» Objective: Please copy out the material below word for word, leaving the pictures out of your answer.

## START Given information

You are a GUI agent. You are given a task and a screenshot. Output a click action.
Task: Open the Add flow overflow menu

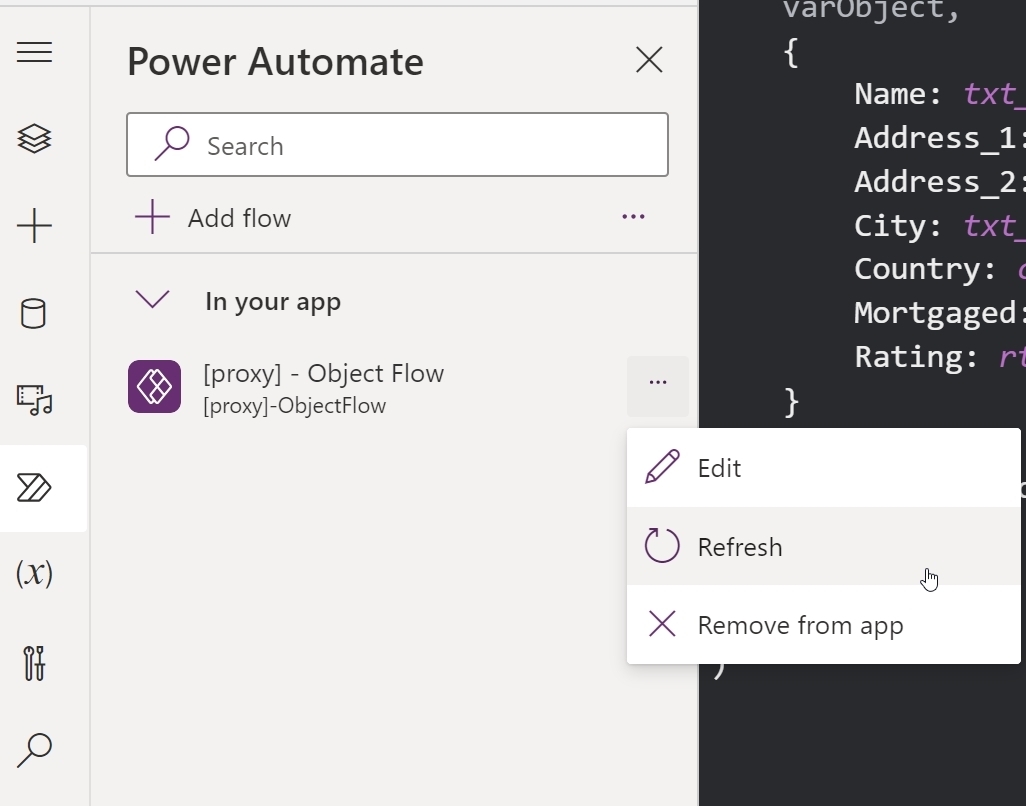(633, 217)
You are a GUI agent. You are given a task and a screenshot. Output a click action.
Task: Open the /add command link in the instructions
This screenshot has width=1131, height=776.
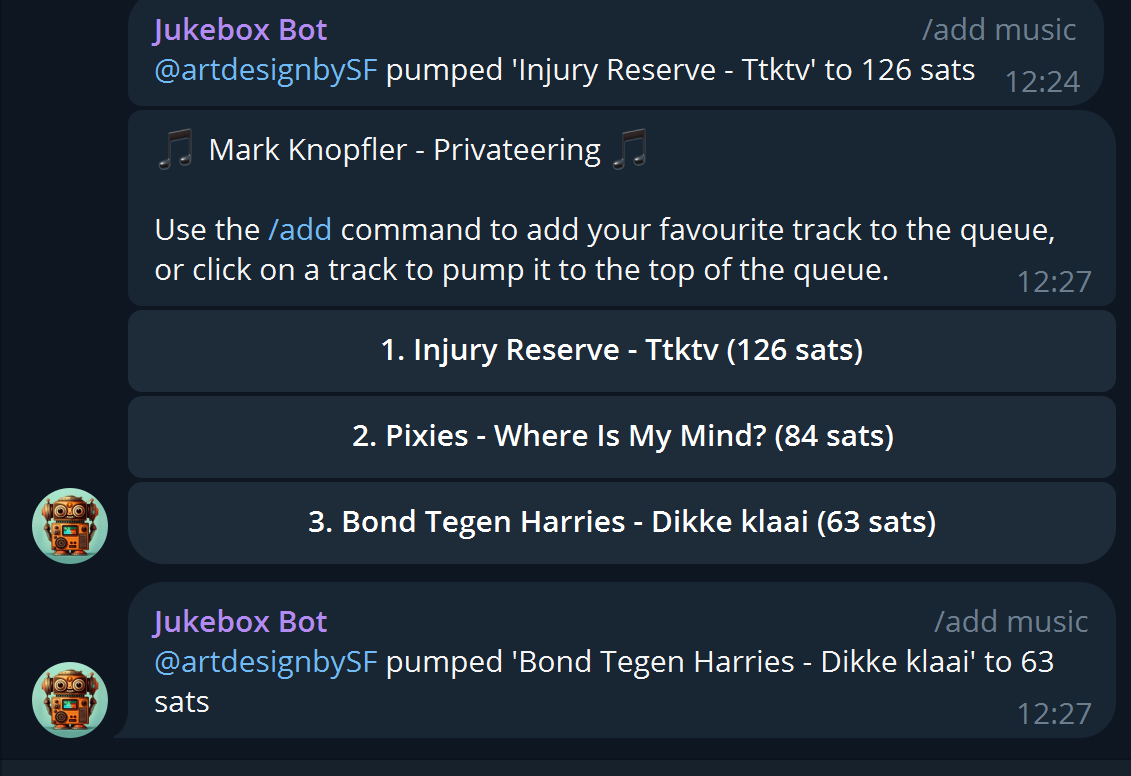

## END Given information

» Answer to this problem:
You are a GUI agent. You are given a task and a screenshot. Output a click action.
Task: Open the Add flow overflow menu

(633, 217)
You are a GUI agent. You are given a task and a screenshot. Output a click action.
Task: Open the /add command link in the instructions
This screenshot has width=1131, height=776.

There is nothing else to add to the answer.